Both Ukraine and Russia are grappling with challenges in maintaining military supplies. Russia has increased its production of artillery rounds and may have the capacity to manufacture 2 million shells annually over the next few years, according to a Western official. However, given that Russia expended an estimated 10 million rounds in Ukraine last year, it will need to rely on other nations as well.
According to the Pentagon, the Biden administration has allocated $43.9 billion for security assistance to Ukraine since Russia’s invasion in February 2022. A U.S. official disclosed that the administration still has approximately $5 billion left to provide to Ukraine before the funds are exhausted. This remaining aid would not be available had the administration not identified a $6.2 billion accounting error stemming from months of overvaluing equipment sent to Kyiv.
Public support slipping
Progress in Ukraine’s counteroffensive has been notably sluggish, and the prospects of Ukraine achieving substantial advancements, such as reaching the coastline near Russia’s frontlines, are diminishing. The lack of significant battlefield progress in Ukraine is detrimental to efforts to reverse the declining trend in public support for providing additional aid, as per officials.

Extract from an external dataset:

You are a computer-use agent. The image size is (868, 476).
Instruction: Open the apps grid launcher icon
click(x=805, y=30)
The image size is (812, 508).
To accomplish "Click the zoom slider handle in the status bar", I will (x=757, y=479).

A recent Gallup poll reveals decreasing support for sending more aid to Ukraine, with 41% of Americans now believing that the U.S. is overly involved in assisting Kyiv. This marks a significant shift from just three months ago when only 24% of Americans held this view. The poll also indicates that 33% of Americans think the U.S. is offering the right level of support for Ukraine, while 25% believe the U.S. is not doing enough.

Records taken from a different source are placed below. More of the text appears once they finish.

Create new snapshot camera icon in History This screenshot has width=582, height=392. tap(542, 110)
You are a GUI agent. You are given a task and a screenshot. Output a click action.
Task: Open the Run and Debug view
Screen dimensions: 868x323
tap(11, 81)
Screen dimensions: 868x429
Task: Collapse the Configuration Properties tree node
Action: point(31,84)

Public sentiment toward aiding Ukraine is also showing signs of softening in Europe.
As an incentive for President Zelenskyy to consider negotiations, NATO could extend certain security guarantees to Kyiv, even without Ukraine formally joining the alliance, according to officials. This approach would offer the Ukrainians assurance that Russia would be deterred from launching another invasion.
In August, national security adviser Jake Sullivan stated to reporters, “We do not assess that the conflict is a stalemate.” Instead, he noted that Ukraine is methodically and systematically gaining territory.
However, a Western official acknowledged that there has been limited movement by either side for some time, and with cold weather approaching, it will be challenging for both Ukraine and Russia to break this pattern. While not impossible, it will be difficult.
U.S. officials also anticipate that Russia will once again target critical infrastructure in Ukraine during the winter, aiming to subject some civilians to a harsh season without heat or power.
Administration officials anticipate that Ukraine may desire more time to fight on the battlefield, especially with new, heavier equipment. Nevertheless, there is a growing sense that it might be too late, and the time for reaching a negotiated settlement has come, according to a former senior administration official. Whether Ukraine will initiate another spring offensive remains uncertain.
One senior administration official rebuffed the notion that the U.S. is pressuring Ukraine into talks, emphasizing that the Ukrainians are constrained by weather-related factors but not by geopolitical timelines.